Thus, if the axioms of mathematics are innate, nature would seem to have
taken unnecessary trouble; since the ordinary process of association
appears to be amply sufficient to confer upon them all the universality
and necessity which they actually possess.
Whatever needless admissions Hume may have made respecting other
necessary truths he is quite clear about the axiom of causation, "That
whatever event has a beginning must have a cause;" whether and in what
sense it is a necessary truth; and, that question being decided, whence
it is derived.
With respect to the first question, Hume denies that it is a necessary
truth, in the sense that we are unable to conceive the contrary.

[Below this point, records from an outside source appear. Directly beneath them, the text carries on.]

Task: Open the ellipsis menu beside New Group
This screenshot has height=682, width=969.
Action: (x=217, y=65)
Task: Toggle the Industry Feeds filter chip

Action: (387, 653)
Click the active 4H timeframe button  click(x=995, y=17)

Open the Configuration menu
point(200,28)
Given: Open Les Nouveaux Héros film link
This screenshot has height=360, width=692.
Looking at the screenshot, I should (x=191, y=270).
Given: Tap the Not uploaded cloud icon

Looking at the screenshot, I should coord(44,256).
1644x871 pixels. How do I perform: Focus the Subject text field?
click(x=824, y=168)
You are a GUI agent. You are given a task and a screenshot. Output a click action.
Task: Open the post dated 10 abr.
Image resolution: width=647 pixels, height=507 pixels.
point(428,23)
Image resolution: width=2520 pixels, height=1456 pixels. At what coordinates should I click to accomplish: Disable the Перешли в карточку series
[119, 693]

The
evidence by which he supports this conclusion in the _Inquiry_, however,
is not strictly relevant to the issue.
"No object ever discovers, by the qualities which appear to the
senses, either the cause which produced it, or the effects which
will arise from it; nor can our reason, unassisted by experience,
ever draw any inference concerning real existence and matter of
fact."--(IV. p. 35.)
Abundant illustrations are given of this assertion, which indeed cannot
be seriously doubted; but it does not follow that, because we are
totally unable to say what cause preceded, or what effect will succeed,
any event, we do not necessarily suppose that the event had a cause and
will be succeeded by an effect. The scientific investigator who notes a
new phenomenon may be utterly ignorant of its cause, but he will,
without hesitation, seek for that cause.